==== BRANO ====
Arrivano i dubbi, in qualche modo. Non solo un "forse stiamo sbagliando" che è quasi rivoluzionario, ma anche la consapevolezza che lì fuori c’è un mondo con cui bisogna confrontarsi, e non solo rifiutare. Non basta quindi stringersi tra di noi, "soli in un abbraccio disperato", siamo destinati a scomparire senza lasciare traccia. Lo "sberleffo alla santa ragione", oltre ad essere una frase estremamente incisiva ed azzeccata, ribadisce ancora che la pazzia è "nostra", non "loro".

Dopo un’altra canzone in inglese, "Straight and rebel", anch’essa poco interessante, arriva un trio di canzoni quasi unanimanente considerate dei gioielli.
"Qualcosa scompare" è l’evoluzione del filone intimistico di "Tutto dentro" o "Chiuso in te stesso":

Mesi trascorsi di un’età passata
non riesco più a divertirmi
cosa sta succedendo?
L’unica certezza resta la precarietà
io non cerco più nessuno
ho gia` trovato troppa gente
ma sono rimasti in pochi attorno a me
resta, per favore, non andare via anche tu
è tutto quello che ho, è tutto, è niente
l’unica certezza resta la solitudine
Ma se sono qui è stata solo una mia scelta
fatti sentire, fatti vedere
dovunque tu sia, dovunque io vada
saremo sempre unici.
====
■ **CONSEGNA A**
Secondo il brano, quale canzone è l'evoluzione del filone intimistico di "Tutto dentro" o "Chiuso in te stesso"?
Il brano e l'elenco non hanno alcun legame tra loro.
==== DATI IN INGRESSO ====
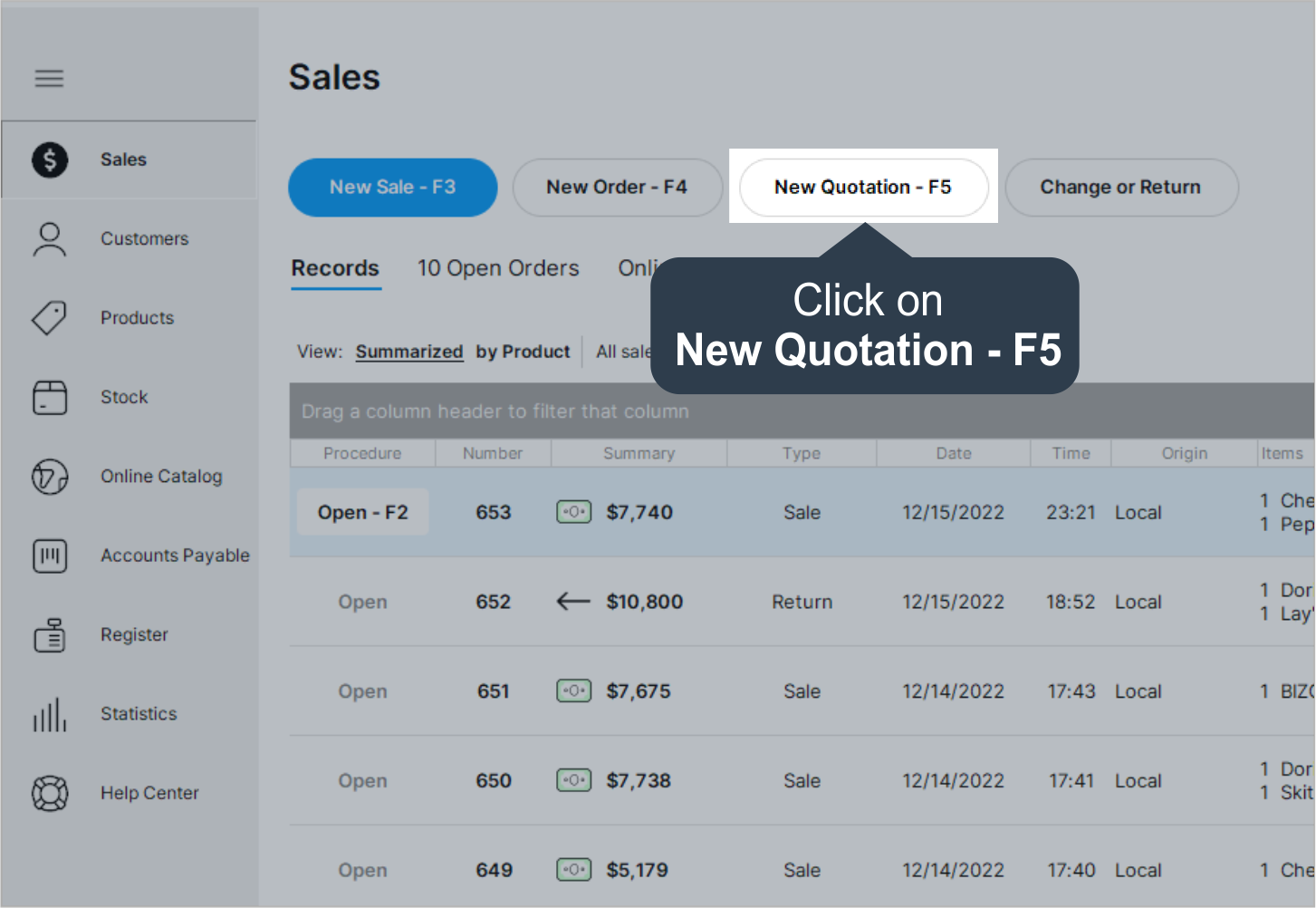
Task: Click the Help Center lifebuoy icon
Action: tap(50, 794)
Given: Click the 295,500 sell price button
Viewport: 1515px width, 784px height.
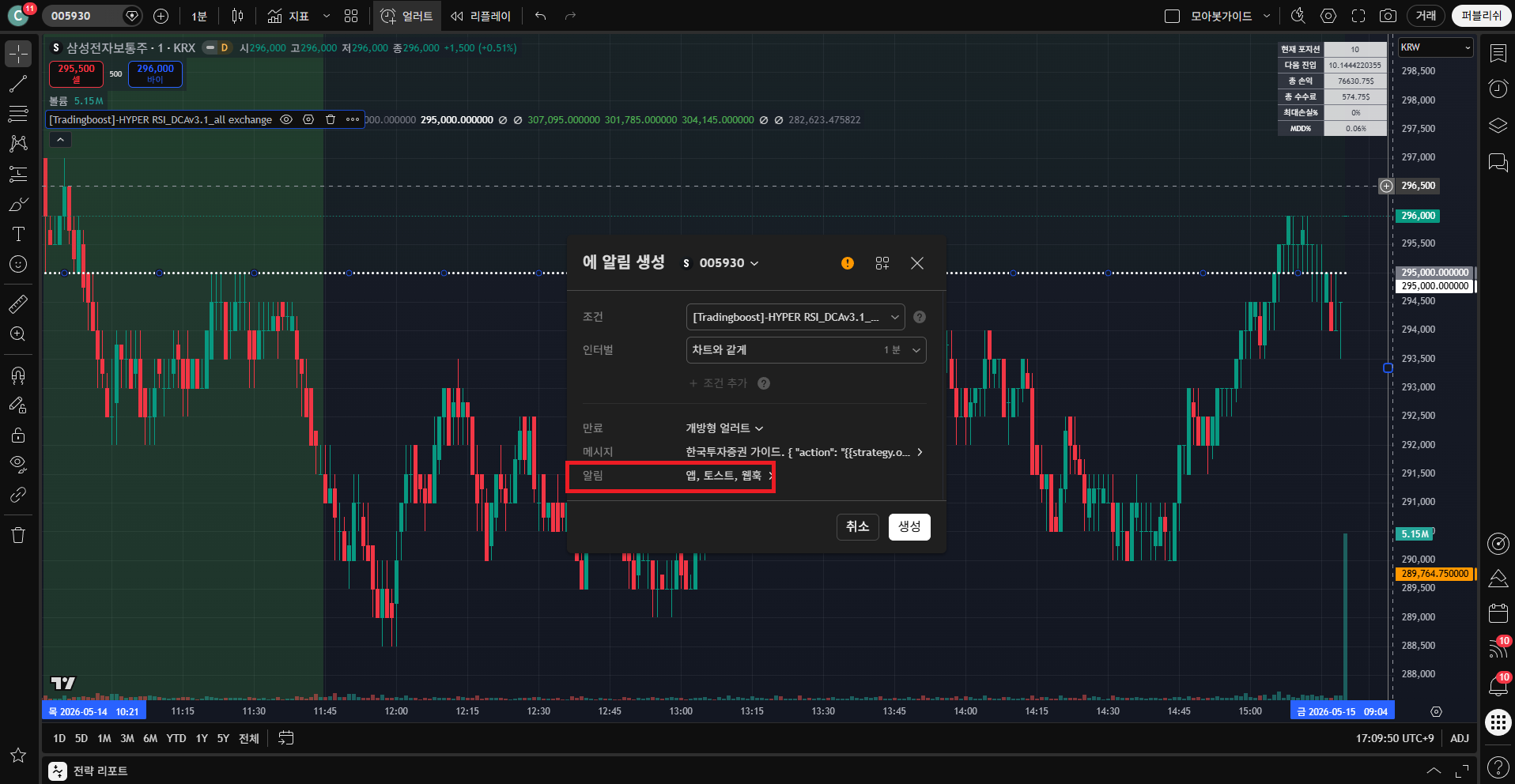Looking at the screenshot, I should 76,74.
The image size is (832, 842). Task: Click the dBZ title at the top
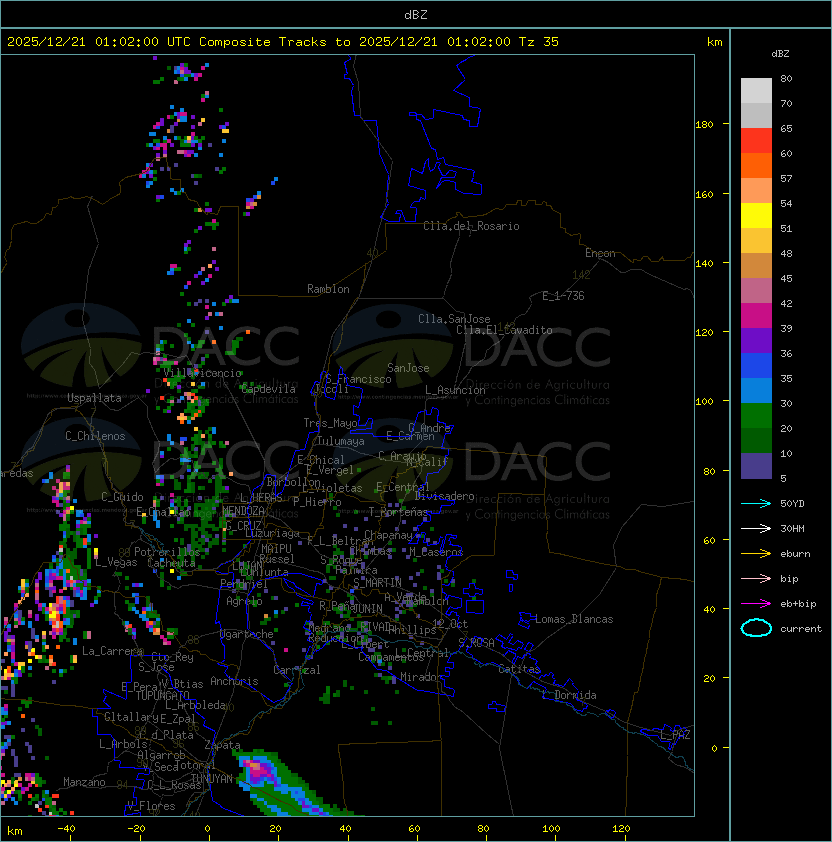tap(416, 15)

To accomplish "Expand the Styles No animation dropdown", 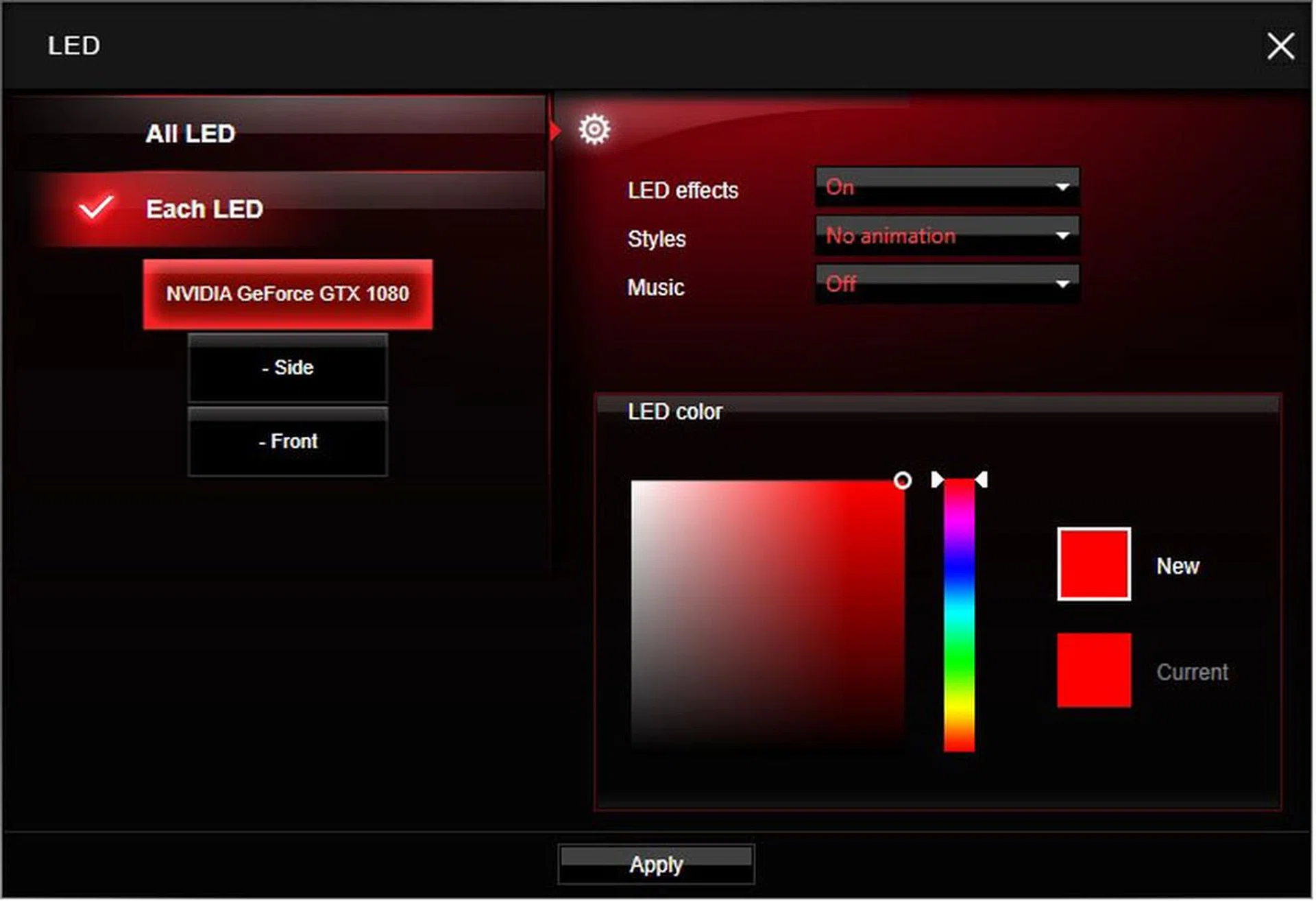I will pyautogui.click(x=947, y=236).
====
==== DATI IN INGRESSO ====
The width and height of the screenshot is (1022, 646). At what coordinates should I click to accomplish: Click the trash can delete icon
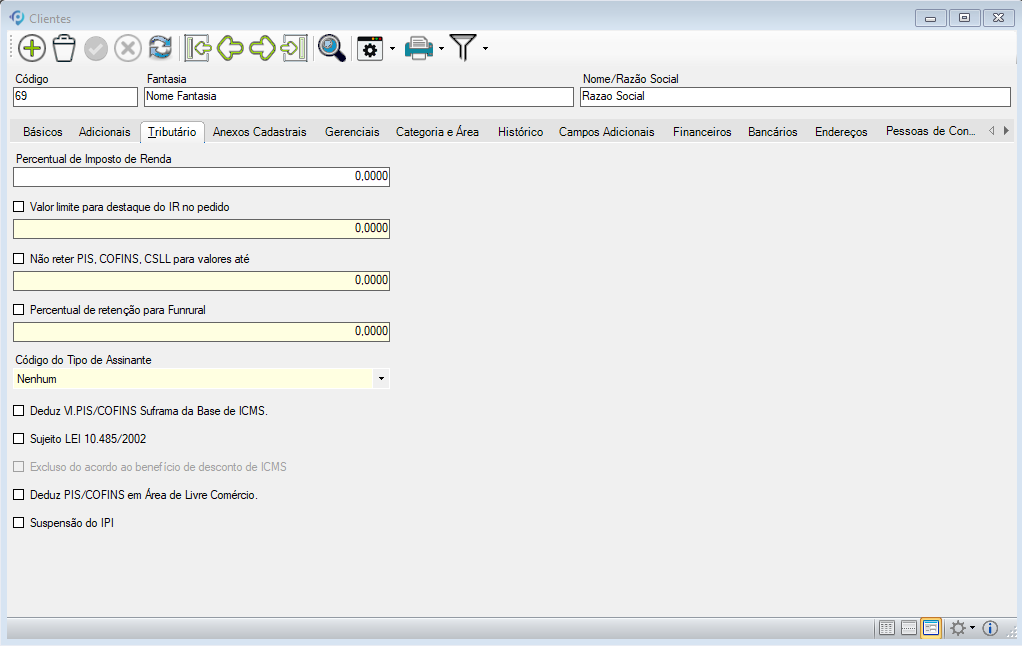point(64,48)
====
■ **CONSEGNA B**
Trascrivi in una lista numerata le righe dell'elenco dalla riga con "The width and" alla riga con "point(64,48)", entrambe incluse, senza le righe vuote e senza le immagini.

■ **RISPOSTA COMPLETA A**
"Qualcosa scompare".

■ **RISPOSTA COMPLETA B**
1. The width and height of the screenshot is (1022, 646). At what coordinates should I click to accomplish: Click the trash can delete icon
2. point(64,48)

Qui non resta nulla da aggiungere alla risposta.